▶ **TASK**:
If a line of the entries below includes the word "arrow", it counts; state the total and nothing further.

*** Opening of MATERIAL TO PROCESS ***

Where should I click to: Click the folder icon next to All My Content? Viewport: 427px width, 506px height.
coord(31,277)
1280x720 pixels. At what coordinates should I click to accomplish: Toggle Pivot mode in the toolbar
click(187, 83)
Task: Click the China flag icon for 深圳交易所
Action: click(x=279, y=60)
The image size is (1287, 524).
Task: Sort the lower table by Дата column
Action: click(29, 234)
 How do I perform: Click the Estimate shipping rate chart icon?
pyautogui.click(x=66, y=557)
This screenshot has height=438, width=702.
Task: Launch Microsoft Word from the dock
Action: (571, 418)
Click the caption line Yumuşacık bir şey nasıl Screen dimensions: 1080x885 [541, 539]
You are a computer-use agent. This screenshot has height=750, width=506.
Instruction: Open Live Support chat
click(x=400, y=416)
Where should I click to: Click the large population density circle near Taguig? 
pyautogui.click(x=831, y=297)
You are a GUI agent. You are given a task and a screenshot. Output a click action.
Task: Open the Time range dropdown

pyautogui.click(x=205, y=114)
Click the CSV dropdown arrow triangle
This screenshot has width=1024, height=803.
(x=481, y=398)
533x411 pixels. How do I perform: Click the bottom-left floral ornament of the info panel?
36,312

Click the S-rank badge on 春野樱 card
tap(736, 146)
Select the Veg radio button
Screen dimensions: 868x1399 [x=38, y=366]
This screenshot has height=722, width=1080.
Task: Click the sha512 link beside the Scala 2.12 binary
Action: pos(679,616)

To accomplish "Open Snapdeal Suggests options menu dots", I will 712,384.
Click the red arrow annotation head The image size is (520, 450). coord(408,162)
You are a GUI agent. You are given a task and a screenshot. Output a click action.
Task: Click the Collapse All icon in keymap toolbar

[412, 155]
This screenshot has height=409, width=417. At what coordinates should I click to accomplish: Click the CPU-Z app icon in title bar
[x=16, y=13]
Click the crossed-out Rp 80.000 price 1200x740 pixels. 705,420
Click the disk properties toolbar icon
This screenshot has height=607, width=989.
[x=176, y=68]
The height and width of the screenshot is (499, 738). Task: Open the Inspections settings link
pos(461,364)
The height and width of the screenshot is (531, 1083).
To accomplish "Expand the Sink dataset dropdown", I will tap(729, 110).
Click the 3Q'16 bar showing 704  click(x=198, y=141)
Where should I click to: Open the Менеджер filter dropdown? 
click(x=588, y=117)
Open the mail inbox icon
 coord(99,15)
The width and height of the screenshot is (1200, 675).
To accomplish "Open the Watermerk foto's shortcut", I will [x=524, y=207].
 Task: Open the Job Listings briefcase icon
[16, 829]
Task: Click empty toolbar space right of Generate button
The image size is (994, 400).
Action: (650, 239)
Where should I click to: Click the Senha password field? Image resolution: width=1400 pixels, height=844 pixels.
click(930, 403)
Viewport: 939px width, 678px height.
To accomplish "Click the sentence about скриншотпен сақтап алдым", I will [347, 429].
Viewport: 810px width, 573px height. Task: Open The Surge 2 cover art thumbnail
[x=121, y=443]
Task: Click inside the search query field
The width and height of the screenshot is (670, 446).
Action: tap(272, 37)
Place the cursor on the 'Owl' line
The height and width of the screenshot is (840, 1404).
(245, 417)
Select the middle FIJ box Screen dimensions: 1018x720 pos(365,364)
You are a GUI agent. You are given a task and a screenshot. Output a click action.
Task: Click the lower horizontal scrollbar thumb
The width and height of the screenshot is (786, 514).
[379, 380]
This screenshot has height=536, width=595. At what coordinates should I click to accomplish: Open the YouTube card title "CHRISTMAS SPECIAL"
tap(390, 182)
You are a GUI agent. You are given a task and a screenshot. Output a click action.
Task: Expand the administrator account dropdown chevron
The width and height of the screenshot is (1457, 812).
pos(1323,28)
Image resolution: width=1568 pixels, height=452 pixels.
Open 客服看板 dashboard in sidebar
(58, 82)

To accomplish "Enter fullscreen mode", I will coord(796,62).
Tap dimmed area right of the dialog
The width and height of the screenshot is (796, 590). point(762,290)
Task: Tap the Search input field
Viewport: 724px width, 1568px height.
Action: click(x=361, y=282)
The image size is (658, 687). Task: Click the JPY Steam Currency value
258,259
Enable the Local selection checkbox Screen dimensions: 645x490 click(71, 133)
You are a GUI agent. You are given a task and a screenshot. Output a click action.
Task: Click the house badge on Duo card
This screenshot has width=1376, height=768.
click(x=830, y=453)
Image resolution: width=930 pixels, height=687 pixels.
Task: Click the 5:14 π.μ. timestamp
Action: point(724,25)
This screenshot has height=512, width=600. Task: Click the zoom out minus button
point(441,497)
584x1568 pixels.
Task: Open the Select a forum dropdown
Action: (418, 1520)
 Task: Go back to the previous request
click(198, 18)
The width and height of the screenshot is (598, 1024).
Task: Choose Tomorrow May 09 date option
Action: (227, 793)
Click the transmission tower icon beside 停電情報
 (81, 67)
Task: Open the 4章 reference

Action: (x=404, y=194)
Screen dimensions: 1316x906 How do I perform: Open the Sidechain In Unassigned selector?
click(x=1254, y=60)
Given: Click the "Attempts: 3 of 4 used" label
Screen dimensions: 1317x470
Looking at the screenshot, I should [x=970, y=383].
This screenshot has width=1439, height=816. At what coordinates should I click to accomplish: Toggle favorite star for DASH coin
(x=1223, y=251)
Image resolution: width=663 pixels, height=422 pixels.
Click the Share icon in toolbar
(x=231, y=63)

*** Close of MATERIAL TO PROCESS ***

▶ **OUTPUT FOR THIS EXERCISE**:
2